Ela voltou ao Rio de Janeiro no fim de 2020 e se revelou primeiro com a irmã. Os sobrinhos já a chamam de tia. Jotta nunca falou nada abertamente para a mãe, mas tem certeza que ela sabe e a respeita. "Ela acompanha tudo o que sai sobre mim."

A pauta no noticiário, agora, é a nova música de Jotta A. Em "Éden", ela canta versos como "viciado nessa raba/ tantos crimes cometi" e "fruto proibido/ me tirou do paraíso". Como Priscilla Alcantara, cantora que também se desvencilhou do rótulo gospel e no ano passado foi campeã da competição musical The Masked Singer Brasil, ela quer furar a bolha religiosa e ser uma popstar.

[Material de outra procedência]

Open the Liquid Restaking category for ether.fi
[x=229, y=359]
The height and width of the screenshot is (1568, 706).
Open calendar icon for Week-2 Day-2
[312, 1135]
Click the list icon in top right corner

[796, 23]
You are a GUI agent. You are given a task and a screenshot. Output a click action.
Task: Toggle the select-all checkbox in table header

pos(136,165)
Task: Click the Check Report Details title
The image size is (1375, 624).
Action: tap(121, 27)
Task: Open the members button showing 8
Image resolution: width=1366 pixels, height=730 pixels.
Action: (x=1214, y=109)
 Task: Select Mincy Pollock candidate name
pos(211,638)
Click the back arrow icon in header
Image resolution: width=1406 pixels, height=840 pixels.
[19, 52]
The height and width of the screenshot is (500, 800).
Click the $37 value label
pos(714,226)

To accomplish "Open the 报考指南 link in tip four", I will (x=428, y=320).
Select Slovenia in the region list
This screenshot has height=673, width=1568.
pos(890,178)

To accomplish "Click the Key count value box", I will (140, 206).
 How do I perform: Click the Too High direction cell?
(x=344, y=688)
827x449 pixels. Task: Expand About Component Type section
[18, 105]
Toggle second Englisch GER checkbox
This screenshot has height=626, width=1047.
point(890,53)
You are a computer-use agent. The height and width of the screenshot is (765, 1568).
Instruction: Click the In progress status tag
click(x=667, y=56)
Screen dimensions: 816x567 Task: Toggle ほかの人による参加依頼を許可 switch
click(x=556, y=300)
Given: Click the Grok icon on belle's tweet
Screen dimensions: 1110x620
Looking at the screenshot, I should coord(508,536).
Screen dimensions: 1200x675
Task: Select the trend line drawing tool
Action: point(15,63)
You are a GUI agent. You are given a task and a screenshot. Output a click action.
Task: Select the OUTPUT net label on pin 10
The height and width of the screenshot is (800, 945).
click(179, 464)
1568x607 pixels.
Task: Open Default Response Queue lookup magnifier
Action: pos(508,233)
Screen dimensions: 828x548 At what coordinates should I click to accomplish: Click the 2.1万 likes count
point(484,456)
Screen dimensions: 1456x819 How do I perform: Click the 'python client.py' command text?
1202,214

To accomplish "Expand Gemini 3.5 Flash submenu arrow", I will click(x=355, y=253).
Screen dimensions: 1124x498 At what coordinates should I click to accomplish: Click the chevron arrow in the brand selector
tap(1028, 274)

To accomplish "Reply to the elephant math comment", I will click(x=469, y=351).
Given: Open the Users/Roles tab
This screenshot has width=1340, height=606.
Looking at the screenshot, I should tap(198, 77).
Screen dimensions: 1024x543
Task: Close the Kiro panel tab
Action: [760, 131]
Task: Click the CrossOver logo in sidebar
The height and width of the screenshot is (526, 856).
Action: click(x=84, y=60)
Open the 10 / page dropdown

Está com 24 anos, tem "courage", ou coragem, em inglês, tatuada no pescoço e uma fé que não mais reprime a mulher que sempre foi. "Hoje não tenho um rótulo evangélico, cristão, mas tenho muito respeito por deixar que a crença me leve para aonde ela tem que me levar." O inferno não precisa ser os outros.